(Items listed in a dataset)
---
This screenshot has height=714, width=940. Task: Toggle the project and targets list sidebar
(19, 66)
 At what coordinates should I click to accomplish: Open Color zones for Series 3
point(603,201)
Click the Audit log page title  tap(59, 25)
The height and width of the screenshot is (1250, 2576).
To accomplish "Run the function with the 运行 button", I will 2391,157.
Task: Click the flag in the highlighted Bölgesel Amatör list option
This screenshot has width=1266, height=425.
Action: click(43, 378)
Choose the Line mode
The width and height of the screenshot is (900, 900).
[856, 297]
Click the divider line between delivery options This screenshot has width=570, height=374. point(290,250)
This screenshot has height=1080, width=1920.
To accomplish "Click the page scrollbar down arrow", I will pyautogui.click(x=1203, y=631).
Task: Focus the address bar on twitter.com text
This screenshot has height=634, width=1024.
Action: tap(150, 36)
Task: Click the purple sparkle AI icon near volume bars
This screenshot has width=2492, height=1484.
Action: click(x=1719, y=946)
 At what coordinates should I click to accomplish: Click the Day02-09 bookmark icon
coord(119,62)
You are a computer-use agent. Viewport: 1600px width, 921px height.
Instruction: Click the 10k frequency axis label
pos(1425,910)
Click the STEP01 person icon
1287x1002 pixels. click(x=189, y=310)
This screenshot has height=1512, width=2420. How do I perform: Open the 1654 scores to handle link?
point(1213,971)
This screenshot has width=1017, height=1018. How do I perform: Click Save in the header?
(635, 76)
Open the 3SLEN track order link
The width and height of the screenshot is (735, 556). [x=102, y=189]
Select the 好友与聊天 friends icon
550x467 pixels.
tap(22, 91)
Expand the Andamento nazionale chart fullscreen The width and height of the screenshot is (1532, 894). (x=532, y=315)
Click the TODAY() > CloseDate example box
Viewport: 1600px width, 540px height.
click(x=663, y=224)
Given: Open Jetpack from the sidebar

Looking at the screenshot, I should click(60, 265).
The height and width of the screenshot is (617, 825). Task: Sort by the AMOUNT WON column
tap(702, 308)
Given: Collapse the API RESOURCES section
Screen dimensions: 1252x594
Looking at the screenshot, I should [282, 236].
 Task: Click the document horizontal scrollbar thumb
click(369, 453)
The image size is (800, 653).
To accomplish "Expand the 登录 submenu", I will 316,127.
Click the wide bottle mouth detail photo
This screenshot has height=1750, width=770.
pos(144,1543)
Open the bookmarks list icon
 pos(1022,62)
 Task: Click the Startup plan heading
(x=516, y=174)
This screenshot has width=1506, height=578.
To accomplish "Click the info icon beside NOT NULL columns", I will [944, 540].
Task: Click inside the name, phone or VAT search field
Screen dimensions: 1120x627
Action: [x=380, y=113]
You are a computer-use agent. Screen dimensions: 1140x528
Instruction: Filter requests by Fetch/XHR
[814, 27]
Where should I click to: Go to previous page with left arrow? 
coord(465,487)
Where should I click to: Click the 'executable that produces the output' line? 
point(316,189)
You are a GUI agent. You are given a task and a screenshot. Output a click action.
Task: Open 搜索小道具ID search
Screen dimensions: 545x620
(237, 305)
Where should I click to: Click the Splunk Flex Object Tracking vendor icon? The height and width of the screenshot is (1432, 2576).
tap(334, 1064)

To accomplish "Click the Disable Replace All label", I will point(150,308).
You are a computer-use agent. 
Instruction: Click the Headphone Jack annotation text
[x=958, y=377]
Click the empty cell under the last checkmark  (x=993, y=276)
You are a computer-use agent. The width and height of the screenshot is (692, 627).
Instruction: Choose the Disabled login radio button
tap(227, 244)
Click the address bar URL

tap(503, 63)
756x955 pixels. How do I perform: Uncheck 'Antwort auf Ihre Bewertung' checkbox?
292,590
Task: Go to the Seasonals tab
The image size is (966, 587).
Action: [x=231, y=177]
---
JOB |
How many of the lines above contain the word "agent"? Give only the number.

PROBLEM SOLUTION |
5